25The respondent denied the devices relying on its s. 44 OT assessment report. Ms. Oatman found that the heating and cooling devices were not reasonable and necessary as the applicant already had a hot water bottle that she used for pain relief; that an anti-fatigue mat would be a mobility risk for the applicant as she uses a cane or walker, that the grab bars were not needed as the applicant’s shower stall was small and she had a chair to use for safety, that the recliner chair was not needed as she was able to be supported on her couch with pillows.
26The applicant did not provide submissions on the respondent’s arguments as to why the assistive devices are not reasonable and necessary. Ms. Oatman provided detailed reasons as to why the proposed devices were not required for the applicant’s accident-related injuries, which I find to be persuasive. The applicant has the onus of proving on a balance of probabilities that the treatment plans are reasonable and necessary because of the accident. Without specific submissions from the applicant on the proposed assistive devices, I find that the applicant has not established entitlement to the items proposed in the OCF-18.

### Entries supplied

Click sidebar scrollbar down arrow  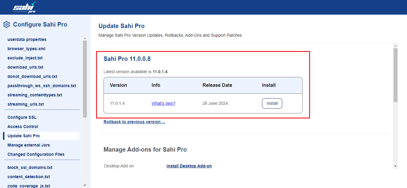pos(85,185)
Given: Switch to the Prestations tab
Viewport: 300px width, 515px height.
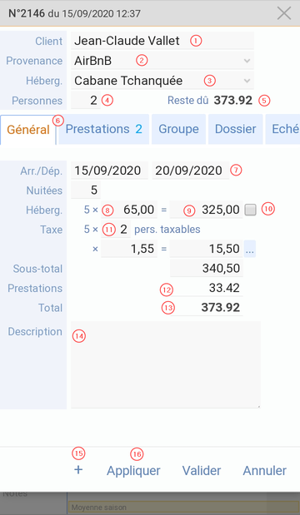Looking at the screenshot, I should point(104,129).
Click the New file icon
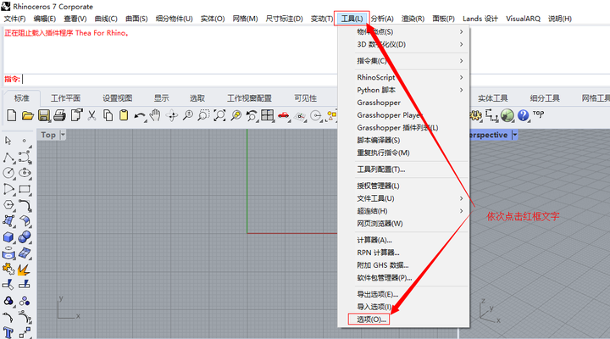Image resolution: width=610 pixels, height=339 pixels. 12,115
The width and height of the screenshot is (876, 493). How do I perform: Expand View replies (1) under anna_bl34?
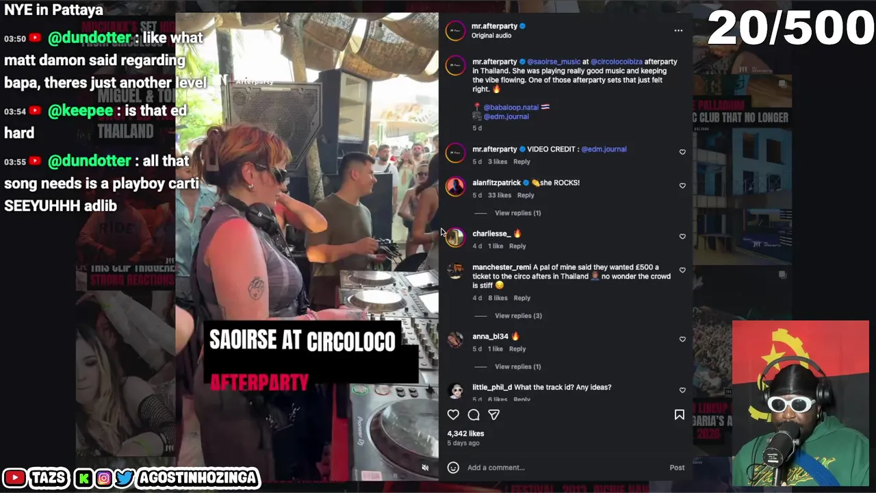point(517,366)
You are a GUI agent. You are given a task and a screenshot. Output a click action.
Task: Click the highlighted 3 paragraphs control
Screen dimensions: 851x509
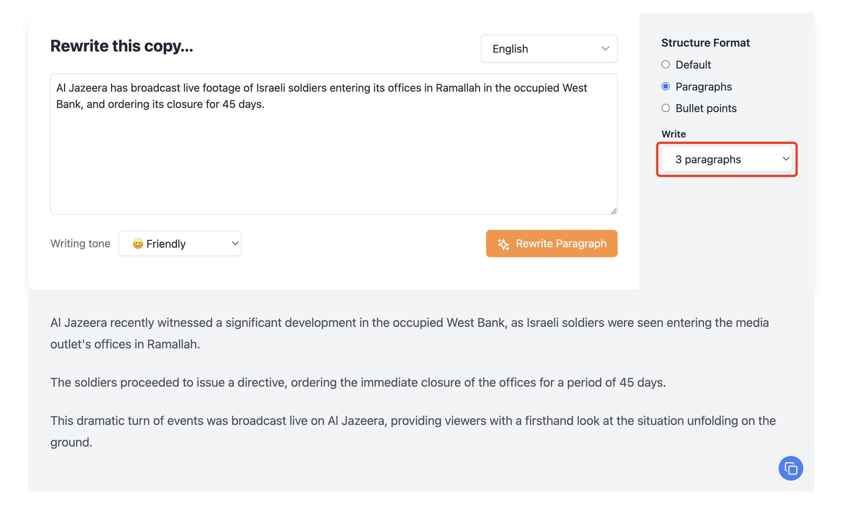coord(726,159)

### Task directions
Reproduce, without changes, the passage of the excerpt on the denied assistive devices that begins with the words containing "26The applicant did" and ends with "in the OCF-18.".

### Task response
26The applicant did not provide submissions on the respondent’s arguments as to why the assistive devices are not reasonable and necessary. Ms. Oatman provided detailed reasons as to why the proposed devices were not required for the applicant’s accident-related injuries, which I find to be persuasive. The applicant has the onus of proving on a balance of probabilities that the treatment plans are reasonable and necessary because of the accident. Without specific submissions from the applicant on the proposed assistive devices, I find that the applicant has not established entitlement to the items proposed in the OCF-18.